A pioneering broadcast engineer and digital TV innovator known for stints at such companies as Tektronix and the Advanced Television Test Center (ATTC), which closed in September 2003, has passed away.
Charles W. “Charlie” Rhodes, who received the 1996 NAB TV Engineering Achievement Award, died Tuesday (3/20) after suffering a severe hip fracture on March 14. He was 88 years old.
In a statement released from Capitol Hill, where he is monitoring Congressional action on an omnibus bill that just passed in the House of Representatives with a 256-167 vote, NAB EVP/Communications Dennis Wharton said, “NAB is mourning the loss of one of television’s great engineers.

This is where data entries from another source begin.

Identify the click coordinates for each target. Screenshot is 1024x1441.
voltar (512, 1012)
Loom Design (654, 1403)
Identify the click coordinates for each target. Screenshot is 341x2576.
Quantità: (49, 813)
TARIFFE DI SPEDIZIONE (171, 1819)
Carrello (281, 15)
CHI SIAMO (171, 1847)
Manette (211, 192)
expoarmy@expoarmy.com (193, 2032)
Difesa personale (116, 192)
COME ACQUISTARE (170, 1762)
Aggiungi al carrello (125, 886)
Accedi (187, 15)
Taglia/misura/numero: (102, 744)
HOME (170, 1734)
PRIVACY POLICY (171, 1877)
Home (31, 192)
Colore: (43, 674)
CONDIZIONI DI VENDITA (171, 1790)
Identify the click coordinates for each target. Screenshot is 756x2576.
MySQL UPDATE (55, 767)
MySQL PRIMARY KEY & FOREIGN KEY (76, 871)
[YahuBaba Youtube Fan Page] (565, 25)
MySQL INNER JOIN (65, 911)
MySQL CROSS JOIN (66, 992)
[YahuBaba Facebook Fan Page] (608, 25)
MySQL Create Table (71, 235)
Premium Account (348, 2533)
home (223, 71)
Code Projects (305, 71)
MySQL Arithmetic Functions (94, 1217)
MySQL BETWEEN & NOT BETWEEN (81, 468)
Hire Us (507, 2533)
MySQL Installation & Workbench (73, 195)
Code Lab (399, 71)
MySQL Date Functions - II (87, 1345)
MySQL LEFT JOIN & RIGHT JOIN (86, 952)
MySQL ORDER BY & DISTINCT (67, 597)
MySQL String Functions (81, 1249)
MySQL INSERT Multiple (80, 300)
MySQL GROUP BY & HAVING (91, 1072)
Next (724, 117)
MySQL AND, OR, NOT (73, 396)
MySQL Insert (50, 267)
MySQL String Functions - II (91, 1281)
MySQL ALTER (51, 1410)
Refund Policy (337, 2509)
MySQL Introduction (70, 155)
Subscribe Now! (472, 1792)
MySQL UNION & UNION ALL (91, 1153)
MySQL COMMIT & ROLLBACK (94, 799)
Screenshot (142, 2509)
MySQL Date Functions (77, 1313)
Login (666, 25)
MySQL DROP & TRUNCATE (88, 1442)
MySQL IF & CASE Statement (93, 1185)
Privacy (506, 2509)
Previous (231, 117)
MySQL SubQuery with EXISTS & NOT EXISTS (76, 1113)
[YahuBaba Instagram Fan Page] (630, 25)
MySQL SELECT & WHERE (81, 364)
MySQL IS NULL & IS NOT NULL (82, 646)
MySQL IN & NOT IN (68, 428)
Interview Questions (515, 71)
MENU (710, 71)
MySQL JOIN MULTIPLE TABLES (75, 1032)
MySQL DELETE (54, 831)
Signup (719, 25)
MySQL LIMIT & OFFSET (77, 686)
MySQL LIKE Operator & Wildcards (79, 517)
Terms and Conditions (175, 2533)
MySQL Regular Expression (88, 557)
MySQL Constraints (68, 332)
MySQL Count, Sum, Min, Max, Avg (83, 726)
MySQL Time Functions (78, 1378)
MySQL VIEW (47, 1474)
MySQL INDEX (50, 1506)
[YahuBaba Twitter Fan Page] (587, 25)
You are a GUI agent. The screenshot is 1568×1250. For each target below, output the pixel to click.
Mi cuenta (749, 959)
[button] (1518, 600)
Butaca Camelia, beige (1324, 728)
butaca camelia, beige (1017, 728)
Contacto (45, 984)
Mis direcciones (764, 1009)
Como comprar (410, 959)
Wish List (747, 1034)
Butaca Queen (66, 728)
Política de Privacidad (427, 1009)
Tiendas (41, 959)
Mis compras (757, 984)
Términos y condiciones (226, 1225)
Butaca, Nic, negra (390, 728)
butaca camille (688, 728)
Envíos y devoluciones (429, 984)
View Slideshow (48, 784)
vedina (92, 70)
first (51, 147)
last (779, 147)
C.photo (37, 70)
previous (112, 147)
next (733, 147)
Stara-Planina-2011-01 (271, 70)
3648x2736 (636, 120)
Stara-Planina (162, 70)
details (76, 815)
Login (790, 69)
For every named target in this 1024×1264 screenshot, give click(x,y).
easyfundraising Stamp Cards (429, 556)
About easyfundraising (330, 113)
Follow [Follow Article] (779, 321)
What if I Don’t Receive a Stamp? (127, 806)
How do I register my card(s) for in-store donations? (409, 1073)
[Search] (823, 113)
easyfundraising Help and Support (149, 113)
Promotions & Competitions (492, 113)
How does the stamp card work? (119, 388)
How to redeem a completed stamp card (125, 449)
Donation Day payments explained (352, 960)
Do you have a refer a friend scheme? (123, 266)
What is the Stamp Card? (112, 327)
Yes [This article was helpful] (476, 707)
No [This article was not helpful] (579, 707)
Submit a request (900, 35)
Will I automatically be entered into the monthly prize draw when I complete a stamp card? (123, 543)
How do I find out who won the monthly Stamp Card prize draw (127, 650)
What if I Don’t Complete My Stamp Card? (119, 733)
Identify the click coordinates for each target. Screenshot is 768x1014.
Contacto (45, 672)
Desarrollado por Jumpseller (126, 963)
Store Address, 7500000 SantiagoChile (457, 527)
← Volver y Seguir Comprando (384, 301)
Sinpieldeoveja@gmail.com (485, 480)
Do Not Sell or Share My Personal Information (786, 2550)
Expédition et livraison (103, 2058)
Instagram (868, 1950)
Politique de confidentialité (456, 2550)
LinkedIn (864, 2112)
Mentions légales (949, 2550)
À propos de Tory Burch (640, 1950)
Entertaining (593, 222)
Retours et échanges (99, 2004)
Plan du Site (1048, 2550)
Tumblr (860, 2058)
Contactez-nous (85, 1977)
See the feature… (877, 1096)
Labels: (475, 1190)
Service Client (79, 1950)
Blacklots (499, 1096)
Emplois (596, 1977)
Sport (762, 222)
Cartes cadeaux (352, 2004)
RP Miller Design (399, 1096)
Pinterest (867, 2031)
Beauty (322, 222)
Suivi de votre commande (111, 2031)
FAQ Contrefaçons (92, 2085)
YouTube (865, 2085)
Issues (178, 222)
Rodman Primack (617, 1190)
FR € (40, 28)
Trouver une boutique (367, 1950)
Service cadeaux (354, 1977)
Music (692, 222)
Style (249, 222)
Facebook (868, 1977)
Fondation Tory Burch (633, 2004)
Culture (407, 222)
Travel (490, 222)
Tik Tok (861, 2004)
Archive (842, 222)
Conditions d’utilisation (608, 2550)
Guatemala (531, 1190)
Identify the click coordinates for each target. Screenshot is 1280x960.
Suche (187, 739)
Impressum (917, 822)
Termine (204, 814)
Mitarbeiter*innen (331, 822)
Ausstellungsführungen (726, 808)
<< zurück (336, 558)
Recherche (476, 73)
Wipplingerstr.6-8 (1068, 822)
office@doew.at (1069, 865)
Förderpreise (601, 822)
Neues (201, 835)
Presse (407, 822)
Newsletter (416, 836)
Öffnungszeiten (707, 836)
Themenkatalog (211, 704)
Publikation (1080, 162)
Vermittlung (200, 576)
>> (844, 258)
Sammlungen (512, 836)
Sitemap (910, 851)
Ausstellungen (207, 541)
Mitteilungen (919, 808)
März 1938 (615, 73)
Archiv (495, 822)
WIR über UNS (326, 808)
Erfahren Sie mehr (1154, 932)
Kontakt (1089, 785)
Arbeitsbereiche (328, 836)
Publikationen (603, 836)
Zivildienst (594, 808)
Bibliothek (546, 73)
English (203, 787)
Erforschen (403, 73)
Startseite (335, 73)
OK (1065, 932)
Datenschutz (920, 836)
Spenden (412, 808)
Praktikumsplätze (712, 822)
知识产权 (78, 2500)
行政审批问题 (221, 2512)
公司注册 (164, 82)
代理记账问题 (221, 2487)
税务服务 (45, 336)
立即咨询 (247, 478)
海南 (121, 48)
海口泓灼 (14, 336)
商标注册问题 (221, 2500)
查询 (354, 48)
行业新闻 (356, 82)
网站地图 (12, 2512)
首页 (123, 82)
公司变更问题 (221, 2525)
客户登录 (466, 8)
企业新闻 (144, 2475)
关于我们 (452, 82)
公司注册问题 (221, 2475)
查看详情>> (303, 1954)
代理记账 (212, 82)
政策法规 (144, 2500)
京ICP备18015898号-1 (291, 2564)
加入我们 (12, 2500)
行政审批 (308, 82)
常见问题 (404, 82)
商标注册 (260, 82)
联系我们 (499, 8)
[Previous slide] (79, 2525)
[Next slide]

Charlie had a tremendous role in leading the transition from the analog system of the 1950s to the digital television system we know today. NAB has continued to support his important work on spectrum sharing as television moves towards the Next Generation.”
Rhodes was chief scientist of the ATTC from 1988 through 1995.
He first became known for his many years at Tektronix. He started at the company in 1956 and exited in 1982, as chief engineer of the Television Engineering Division. The RFA 300 8VSB measurement set is largely thanks to Rhodes’ efforts.
Rhodes also worked for Scientific Atlanta and Philips Laboratories during the 1980s.